Martina Franca, or just Martina (Martinese: Marténe), is a town and municipality in the province of Taranto, Apulia, Italy. It is the second most populated town of the province after Taranto, and has a population (2016) of 49,086. Since 1975, the town has hosted the annual summer opera festival, the Festival della Valle d'Itria.

==Geography==
Located in the Itria Valley, close to the provinces of Bari and Brindisi, Martina Franca borders with the municipalities of Alberobello (BA), Ceglie Messapica (BR), Cisternino (BR), Crispiano, Massafra, Mottola, Locorotondo (BA), Ostuni (BR), Villa Castelli (BR), Grottaglie and Noci (BA). It counts the hamlets (frazioni) of Baratta, Capitolo, Cappuccini, Carpari, Gemma, Infarinata, Lamia Vecchia, Madonna dell'Arco, Monte Fellone, Monte Ilario, Montetulio, Monti del Duca, Motolese, Nigri, Ortolini, Papadomenico, Pergolo, Pianelle, San Paolo, and Specchia Tarantina.

==Culture==
The opera Festival della Valle d'Itria is held annually in July/August. It presents a variety of rather unusual operas.

==Economy==
Agriculture is concentrated in fertile lands in small valleys. The Viticulture is mainly based on white grape wines. There are many olive trees growing — olive oil is one of the main product of the area.
Sheep and goats are the most common livestock. There is also the breeding of thoroughbred Murgese horses and the Martina Franca donkey.
The most developed industry is textile manufacturing that made Martina famous also in the movie industry for a big international film in the '80s.
The services sector is characterized by banks, insurance and tourism, especially eno-gastronomic tourism. It is common for tourists to visit oil mills, vineyards and cellars to taste local products.

==Main sights==
The town has a particularly conserved old town surrounded by stone walls with prominent Baroque gates leading to piazzas and narrow, winding streets.
Piazza Roma is the largest square in the old town, with a green space in the centre of a largely triangular grass pattern, facing the 17th-century Palazzo Ducale.

==Gastronomy==
===Martina Franca DOC===
The comune of Martina Franca produces a white Denominazione di origine controllata (DOC) Italian wine that can be made in a still or sparkling Spumante style. The wine has a tendency not to age well, often turning from a light white color to a darker amber color and losing its fresh fruit flavors after only 3 to 4 years in the bottle. All grapes destined for DOC wine production need to be harvested to a yield no greater than 13 tonnes/ha. The wine is made predominantly (50-65%) from Verdeca and Bianco d'Alessano which can make between 45-40% of the blend. Additional grapes are permitted up to a maximum of 5% including Bombino bianco, Fiano and Malvasia Toscana. The finished wine must attain a minimum alcohol level of 11% in order to be labelled with the Martina Franca DOC designation. Martina Franca is also known for its capocollo and for Bombette (Pork neck rolls stuffed with Canestrato, salt and pepper).

==Sports==
The town's football team is the A.S. Martina Franca 1947, which are currently plays in Lega Pro. Its home ground is the Giuseppe Domenico Tursi Stadium.
The Formula One driver Antonio Giovinazzi was born in Martina Franca.

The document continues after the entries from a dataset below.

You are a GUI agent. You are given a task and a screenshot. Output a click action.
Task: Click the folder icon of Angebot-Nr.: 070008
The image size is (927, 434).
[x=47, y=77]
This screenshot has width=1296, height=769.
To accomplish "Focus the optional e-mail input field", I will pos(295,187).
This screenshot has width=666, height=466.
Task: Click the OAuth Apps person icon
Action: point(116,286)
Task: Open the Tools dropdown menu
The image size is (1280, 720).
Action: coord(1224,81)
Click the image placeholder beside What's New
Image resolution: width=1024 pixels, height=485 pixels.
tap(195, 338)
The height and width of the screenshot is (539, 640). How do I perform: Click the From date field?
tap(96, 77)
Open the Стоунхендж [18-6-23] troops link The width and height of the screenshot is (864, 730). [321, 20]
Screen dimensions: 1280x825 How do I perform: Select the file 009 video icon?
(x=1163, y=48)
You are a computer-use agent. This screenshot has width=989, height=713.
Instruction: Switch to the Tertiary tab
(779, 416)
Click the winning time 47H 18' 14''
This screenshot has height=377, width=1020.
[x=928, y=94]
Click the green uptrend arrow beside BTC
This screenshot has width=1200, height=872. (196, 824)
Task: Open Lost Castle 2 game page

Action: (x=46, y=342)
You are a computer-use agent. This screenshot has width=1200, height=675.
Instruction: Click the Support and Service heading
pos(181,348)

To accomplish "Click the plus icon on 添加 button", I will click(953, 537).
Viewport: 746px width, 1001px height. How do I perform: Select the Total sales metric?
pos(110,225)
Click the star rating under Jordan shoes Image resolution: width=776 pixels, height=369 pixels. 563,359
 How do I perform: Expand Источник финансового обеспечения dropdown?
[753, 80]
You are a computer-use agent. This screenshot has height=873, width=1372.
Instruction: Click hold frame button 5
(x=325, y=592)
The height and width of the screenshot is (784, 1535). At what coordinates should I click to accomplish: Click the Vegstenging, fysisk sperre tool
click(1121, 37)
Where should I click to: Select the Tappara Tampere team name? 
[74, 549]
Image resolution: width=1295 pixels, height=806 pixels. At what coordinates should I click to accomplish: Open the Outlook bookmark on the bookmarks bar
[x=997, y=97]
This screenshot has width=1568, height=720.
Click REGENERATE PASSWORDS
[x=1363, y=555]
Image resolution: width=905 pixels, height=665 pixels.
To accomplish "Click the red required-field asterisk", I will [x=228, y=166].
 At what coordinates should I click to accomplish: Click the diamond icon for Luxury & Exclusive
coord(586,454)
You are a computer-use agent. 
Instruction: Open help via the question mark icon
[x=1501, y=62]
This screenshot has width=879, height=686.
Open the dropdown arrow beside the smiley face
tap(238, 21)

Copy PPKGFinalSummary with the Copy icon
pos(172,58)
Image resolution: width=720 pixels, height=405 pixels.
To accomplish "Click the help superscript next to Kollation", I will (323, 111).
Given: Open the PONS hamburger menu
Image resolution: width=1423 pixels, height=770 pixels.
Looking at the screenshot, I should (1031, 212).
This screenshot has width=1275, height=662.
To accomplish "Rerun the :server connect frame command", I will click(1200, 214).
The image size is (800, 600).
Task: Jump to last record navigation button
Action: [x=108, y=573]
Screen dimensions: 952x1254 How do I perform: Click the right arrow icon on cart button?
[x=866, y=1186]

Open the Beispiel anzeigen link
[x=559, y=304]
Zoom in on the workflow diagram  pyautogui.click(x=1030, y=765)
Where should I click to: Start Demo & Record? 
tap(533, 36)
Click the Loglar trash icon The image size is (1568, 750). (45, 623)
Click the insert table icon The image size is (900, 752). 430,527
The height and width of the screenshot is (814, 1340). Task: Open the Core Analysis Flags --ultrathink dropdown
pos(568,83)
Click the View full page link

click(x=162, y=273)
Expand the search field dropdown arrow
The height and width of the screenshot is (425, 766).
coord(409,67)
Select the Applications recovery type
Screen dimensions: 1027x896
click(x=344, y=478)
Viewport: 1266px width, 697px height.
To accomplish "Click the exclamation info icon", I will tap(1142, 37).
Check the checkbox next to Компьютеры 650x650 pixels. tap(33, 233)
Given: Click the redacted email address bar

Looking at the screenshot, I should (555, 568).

The local futsal club is the LCF Martina. It was founded in 2009 and its home ground is the PalaWojtyla.

==Transport==
Martina Franca railway station is an important junction point between the lines Bari–Martina–Taranto and Martina–Lecce, both operated by the Ferrovie del Sud Est (FSE). A minor station on the line to Taranto, Martina Franca Colonne Grassi, is located in the southwestern suburb. Another minor stop, San Paolo, serves the nearby frazione of the same name.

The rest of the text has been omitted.